You likely just though of a big hunk of solid rock right? Most asteroids are closer to a pile of variously sized gravel that’s all bunched together. Its held together by its gravity. If you were to crack it in half and pull them a little ways apart, their gravity would pull them right back together. Gravity doesn’t change because its a single object instead of two objects, the gravity comes from each tiny pebble and a given pebble always contributes the same amount

Anonymous 0 Comments

Not a physicist so anyone else correct me if I’m wrong.

Anyway, as far as we can tell, gravity appears to be just a fundamental fact of reality. Anything with mass imparts a curvature on spacetime (whole other ELI5 can of worms there) and the result is that masses tend to get pulled together. Whoever figures out why certain universal constants exist can sit on top of their pile of Nobel prizes.

We can visualize gravity often by reducing reality down to two dimensions in a diagram.

https://www.researchgate.net/profile/Matjaz-Vidmar/publication/332442180/figure/fig1/AS:748270787784704@1555413066027/Gravity-Field-Diagram-and-Gateway-Earth-Space-Access-Architecture-C-Gateway-Earth.jpg

The topic of that diagram is something else but can you see how the earth and moon create a depression in the space around? That’s effectively what’s happening, except the “plane” of space there is 3d in reality instead of 2d there.

If a planet were to go kablooey like Alderaan in Star Wars, it all depends on the power of the explosion. If it’s strong enough to send most or all of the pieces away at faster than escape velocity*, the planet’s gone forever. They may or may not end up creating an asteroid belt around the planet’s sun. But if it were just barely enough to break up the planet, the pieces might fly around and collide with each other for a bit before eventually settling back into place, in a wildly different configuration than they were at first.

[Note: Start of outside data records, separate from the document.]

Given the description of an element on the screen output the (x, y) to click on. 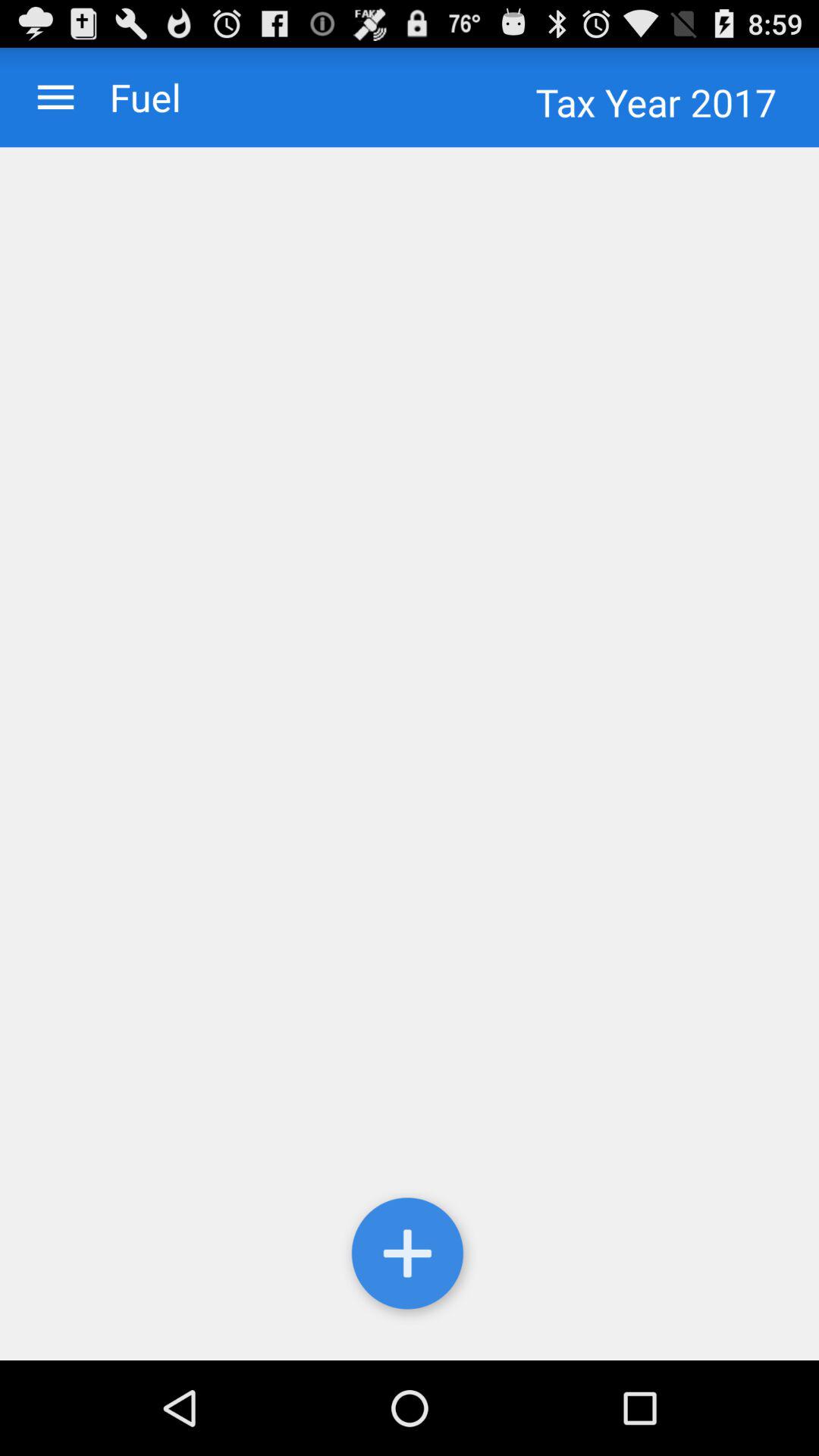
launch the item at the bottom (409, 1256)
Given the description of an element on the screen output the (x, y) to click on. 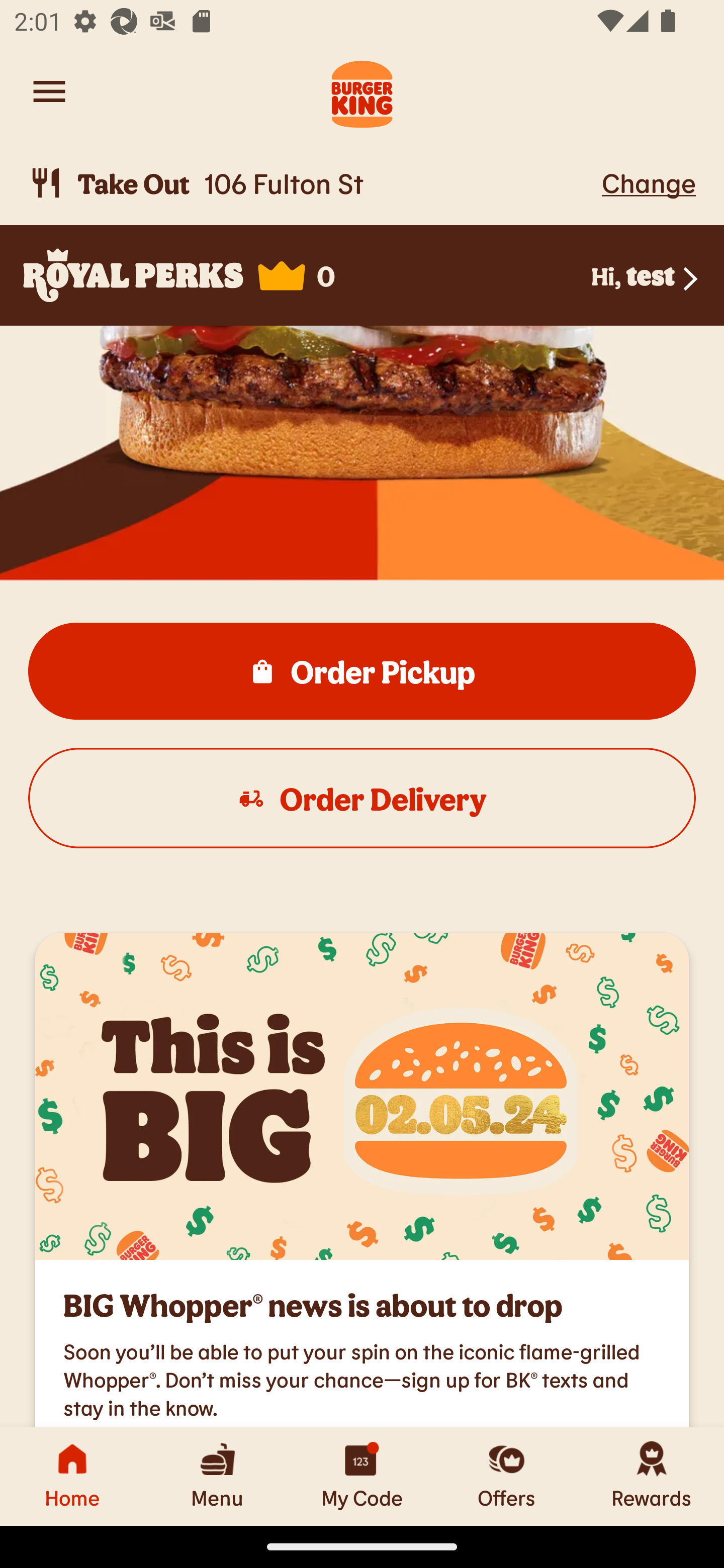
Burger King Logo. Navigate to Home (362, 91)
Navigate to account menu  (49, 91)
Take Out, 106 Fulton St  Take Out 106 Fulton St (311, 183)
Change (648, 182)
, Order Pickup  Order Pickup (361, 670)
, Order Delivery  Order Delivery (361, 797)
MDW Teaser Auth App (361, 1096)
Home (72, 1475)
Menu (216, 1475)
My Code (361, 1475)
Offers (506, 1475)
Rewards (651, 1475)
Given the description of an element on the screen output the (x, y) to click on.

Good luck in your further research. 🙂

*I mentioned escape velocity up there, and I suppose the actual value would be less than the intact planet because of the distance between the parts after the initial explosion. But up to a certain point the debris field could be considered to have a single barycenter with its own escape velocity before the sun or other bodies became more important in the calculation.

Anonymous 0 Comments

The best way to visualize gravity (for me!) was when I went to a science museum as a kid. Spacetime is like a blanket. When you put something heavy in the middle, it warps. I didn’t know it as a kid, but the ingenious way to raise funds for the museum was to put a coin in a slot that fed into the top of a metal cone. It would roll and circle around until it met it’s doom. A hole in the bottom that was a “black hole.” Just like planets today.